**ASSIGNED TASK**
The response should reproduce exactly the lines from the top of the listing below through the one that contains "413x499 pixels.", and nothing else; pictures do not belong in it.

Content starts

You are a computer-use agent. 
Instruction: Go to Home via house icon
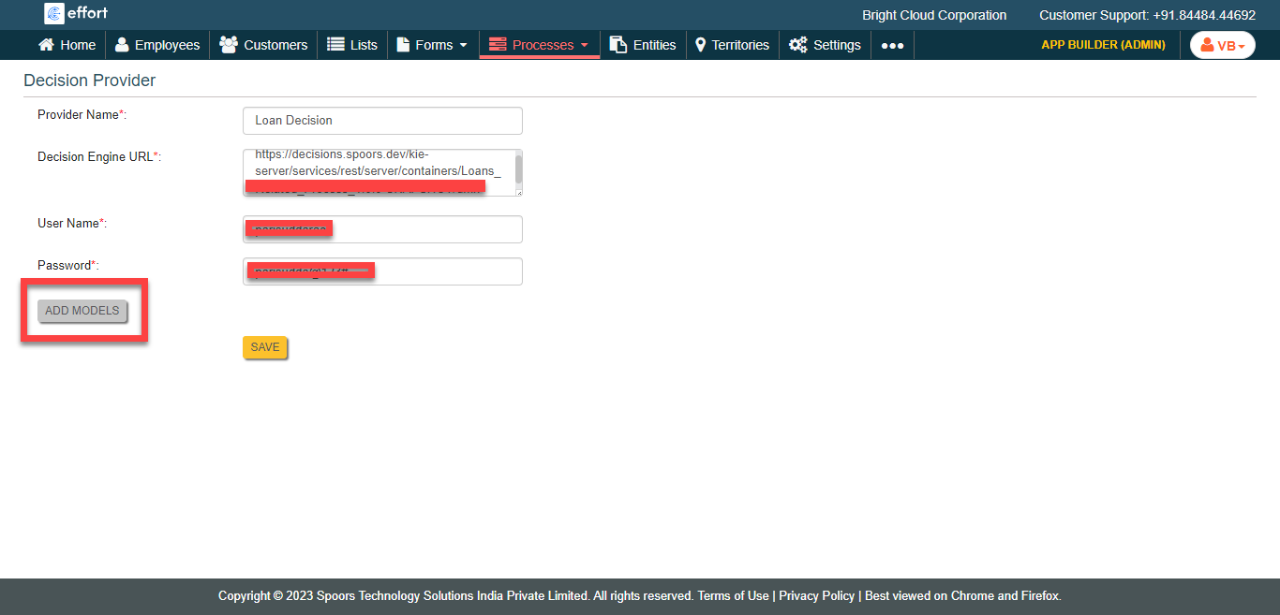(x=46, y=45)
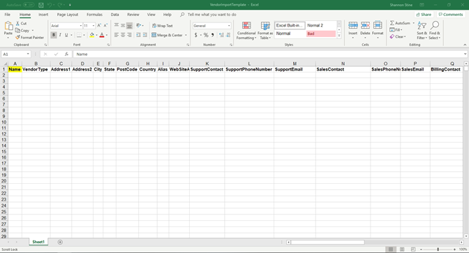Viewport: 469px width, 253px height.
Task: Click the Format Painter brush icon
Action: (x=17, y=38)

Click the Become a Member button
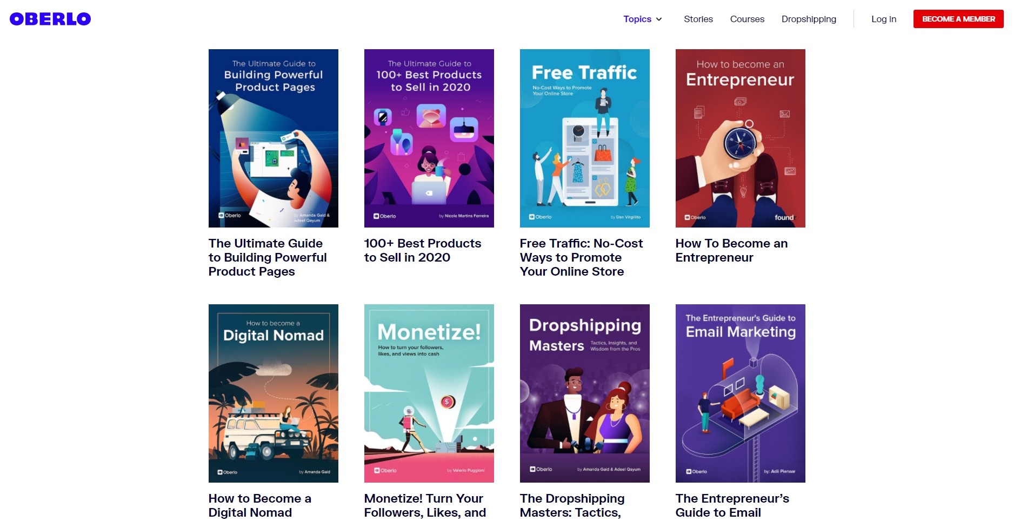(x=958, y=19)
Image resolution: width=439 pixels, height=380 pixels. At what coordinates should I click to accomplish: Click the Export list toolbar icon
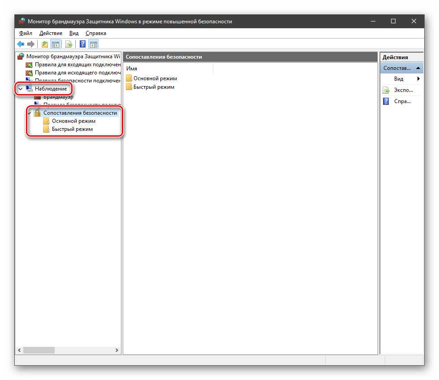69,44
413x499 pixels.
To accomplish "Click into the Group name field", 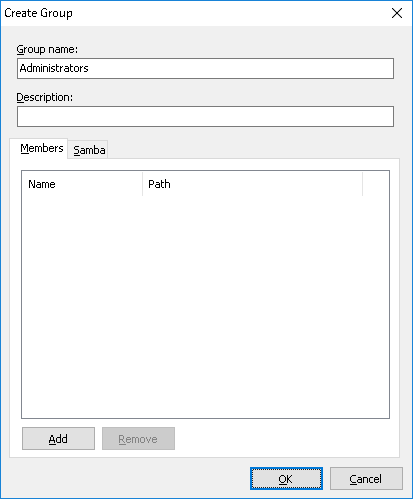I will [x=205, y=69].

Content ends

**WORKED SOLUTION**
You are a computer-use agent. 
Instruction: Go to Home via house icon
(x=46, y=45)
Viewport: 469px width, 253px height.
Task: Click the Format Painter brush icon
Action: (x=17, y=38)

Click the Become a Member button
(x=958, y=19)
Image resolution: width=439 pixels, height=380 pixels. At what coordinates should I click to accomplish: Click the Export list toolbar icon
69,44
413x499 pixels.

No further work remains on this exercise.